You are viewing a plain text version of this content. The canonical link for it is here.
Posted to dev@spark.apache.org by Alexander Pivovarov <ap...@gmail.com> on 2016/05/12 21:16:30 UTC
Spark uses disk instead of memory to store RDD blocks
Hello Everyone
I use Spark 1.6.0 on YARN (EMR-4.3.0)
I use MEMORY_AND_DISK_SER StorageLevel for my RDD. And I use Kryo Serializer
I noticed that Spark uses Disk to store some RDD blocks even if Executors
have lots memory available. See the screenshot
http://postimg.org/image/gxpsw1fk1/
Any ideas why it might happen?
Thank you
Alex
Re: Spark uses disk instead of memory to store RDD blocks
Posted by Takeshi Yamamuro <li...@gmail.com>.
If you invoked the shuffling that eats a large amount of execution memory,
it possibly swept away
cached RDD blocks because the memory for the shuffling run short.
Please see:
https://github.com/apache/spark/blob/master/core/src/main/scala/org/apache/spark/memory/UnifiedMemoryManager.scala#L32
// maropu
On Fri, May 13, 2016 at 9:35 AM, Alexander Pivovarov <ap...@gmail.com>
wrote:
> Each executor on the screenshot has 25GB memory remaining . What was the
> reason to store 170-500 MB to disk if executor has 25GB memory available?
>
> On Thu, May 12, 2016 at 5:12 PM, Takeshi Yamamuro <li...@gmail.com>
> wrote:
>
>> Hi,
>>
>> Not sure this is a correct answer though, seems `UnifiedMemoryManager`
>> spills
>> some blocks of RDDs into disk when execution memory runs short.
>>
>> // maropu
>>
>> On Fri, May 13, 2016 at 6:16 AM, Alexander Pivovarov <
>> apivovarov@gmail.com> wrote:
>>
>>> Hello Everyone
>>>
>>> I use Spark 1.6.0 on YARN (EMR-4.3.0)
>>>
>>> I use MEMORY_AND_DISK_SER StorageLevel for my RDD. And I use Kryo
>>> Serializer
>>>
>>> I noticed that Spark uses Disk to store some RDD blocks even if
>>> Executors have lots memory available. See the screenshot
>>> http://postimg.org/image/gxpsw1fk1/
>>>
>>> Any ideas why it might happen?
>>>
>>> Thank you
>>> Alex
>>>
>>
>>
>>
>> --
>> ---
>> Takeshi Yamamuro
>>
>
>
--
---
Takeshi Yamamuro
Re: Spark uses disk instead of memory to store RDD blocks
Posted by Alexander Pivovarov <ap...@gmail.com>.
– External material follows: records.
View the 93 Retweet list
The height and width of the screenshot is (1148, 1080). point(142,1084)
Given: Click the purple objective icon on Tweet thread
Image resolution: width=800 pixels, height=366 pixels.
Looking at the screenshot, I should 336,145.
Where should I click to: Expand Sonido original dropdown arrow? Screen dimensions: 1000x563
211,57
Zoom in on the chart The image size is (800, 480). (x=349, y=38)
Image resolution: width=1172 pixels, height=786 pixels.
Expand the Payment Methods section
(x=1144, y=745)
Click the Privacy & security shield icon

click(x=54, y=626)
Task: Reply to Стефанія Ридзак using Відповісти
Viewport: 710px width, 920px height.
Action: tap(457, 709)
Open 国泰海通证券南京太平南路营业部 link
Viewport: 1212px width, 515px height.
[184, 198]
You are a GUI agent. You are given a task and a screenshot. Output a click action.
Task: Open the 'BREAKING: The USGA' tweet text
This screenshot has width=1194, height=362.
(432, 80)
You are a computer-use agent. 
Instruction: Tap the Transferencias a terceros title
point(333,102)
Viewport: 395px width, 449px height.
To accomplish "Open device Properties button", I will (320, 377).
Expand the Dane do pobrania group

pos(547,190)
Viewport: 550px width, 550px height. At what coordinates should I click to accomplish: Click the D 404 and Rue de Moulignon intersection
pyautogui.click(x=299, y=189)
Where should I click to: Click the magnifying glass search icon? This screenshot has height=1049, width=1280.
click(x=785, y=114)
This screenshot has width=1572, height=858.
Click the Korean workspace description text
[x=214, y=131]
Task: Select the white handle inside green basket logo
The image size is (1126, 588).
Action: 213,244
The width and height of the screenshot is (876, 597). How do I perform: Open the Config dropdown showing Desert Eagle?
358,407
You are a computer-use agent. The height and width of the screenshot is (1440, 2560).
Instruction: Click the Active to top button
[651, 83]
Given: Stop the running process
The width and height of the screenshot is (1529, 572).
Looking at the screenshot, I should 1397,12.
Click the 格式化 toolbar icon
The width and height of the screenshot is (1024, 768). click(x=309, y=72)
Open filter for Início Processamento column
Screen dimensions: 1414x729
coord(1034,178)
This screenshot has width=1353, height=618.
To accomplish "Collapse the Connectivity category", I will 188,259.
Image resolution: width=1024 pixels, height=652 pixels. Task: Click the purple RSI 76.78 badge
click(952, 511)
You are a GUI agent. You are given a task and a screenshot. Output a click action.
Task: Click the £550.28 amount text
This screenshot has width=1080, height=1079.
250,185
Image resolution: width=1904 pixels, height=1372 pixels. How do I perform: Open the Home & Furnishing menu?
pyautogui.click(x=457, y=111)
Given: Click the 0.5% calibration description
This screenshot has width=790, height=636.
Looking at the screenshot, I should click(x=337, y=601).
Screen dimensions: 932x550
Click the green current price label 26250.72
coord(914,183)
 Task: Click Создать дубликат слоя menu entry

Each executor on the screenshot has 25GB memory remaining . What was the
reason to store 170-500 MB to disk if executor has 25GB memory available?
On Thu, May 12, 2016 at 5:12 PM, Takeshi Yamamuro <li...@gmail.com>
wrote:
> Hi,
>
> Not sure this is a correct answer though, seems `UnifiedMemoryManager`
> spills
> some blocks of RDDs into disk when execution memory runs short.
>
> // maropu
>
> On Fri, May 13, 2016 at 6:16 AM, Alexander Pivovarov <apivovarov@gmail.com
> > wrote:
>
>> Hello Everyone
>>
>> I use Spark 1.6.0 on YARN (EMR-4.3.0)
>>
>> I use MEMORY_AND_DISK_SER StorageLevel for my RDD. And I use Kryo
>> Serializer
>>
>> I noticed that Spark uses Disk to store some RDD blocks even if Executors
>> have lots memory available. See the screenshot
>> http://postimg.org/image/gxpsw1fk1/
>>
>> Any ideas why it might happen?
>>
>> Thank you
>> Alex
>>
>
>
>
> --
> ---
> Takeshi Yamamuro
>
Re: Spark uses disk instead of memory to store RDD blocks
Posted by Takeshi Yamamuro <li...@gmail.com>.
Hi,
Not sure this is a correct answer though, seems `UnifiedMemoryManager`
spills
some blocks of RDDs into disk when execution memory runs short.
// maropu
On Fri, May 13, 2016 at 6:16 AM, Alexander Pivovarov <ap...@gmail.com>
wrote:
> Hello Everyone
>
> I use Spark 1.6.0 on YARN (EMR-4.3.0)
>
> I use MEMORY_AND_DISK_SER StorageLevel for my RDD. And I use Kryo
> Serializer
>
> I noticed that Spark uses Disk to store some RDD blocks even if Executors
> have lots memory available. See the screenshot
> http://postimg.org/image/gxpsw1fk1/
>
> Any ideas why it might happen?
>
> Thank you
> Alex
>
--
---
Takeshi Yamamuro